#### What is needed
Repeat each of these records exactly.

Data for this exercise section start

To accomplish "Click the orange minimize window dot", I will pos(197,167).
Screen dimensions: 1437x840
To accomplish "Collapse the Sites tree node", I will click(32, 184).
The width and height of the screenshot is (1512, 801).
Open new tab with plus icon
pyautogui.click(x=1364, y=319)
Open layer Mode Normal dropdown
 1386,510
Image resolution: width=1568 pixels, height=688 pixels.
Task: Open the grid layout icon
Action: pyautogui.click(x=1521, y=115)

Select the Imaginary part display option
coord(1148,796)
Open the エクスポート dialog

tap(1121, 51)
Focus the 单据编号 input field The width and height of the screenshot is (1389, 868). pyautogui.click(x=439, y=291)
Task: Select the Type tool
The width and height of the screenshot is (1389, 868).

Data for this exercise section end

#### Solution below
To accomplish "Click the orange minimize window dot", I will pos(197,167).
Screen dimensions: 1437x840
To accomplish "Collapse the Sites tree node", I will click(32, 184).
The width and height of the screenshot is (1512, 801).
Open new tab with plus icon
pyautogui.click(x=1364, y=319)
Open layer Mode Normal dropdown
 1386,510
Image resolution: width=1568 pixels, height=688 pixels.
Task: Open the grid layout icon
Action: pyautogui.click(x=1521, y=115)

Select the Imaginary part display option
coord(1148,796)
Open the エクスポート dialog

tap(1121, 51)
Focus the 单据编号 input field The width and height of the screenshot is (1389, 868). pyautogui.click(x=439, y=291)
Task: Select the Type tool
The width and height of the screenshot is (1389, 868).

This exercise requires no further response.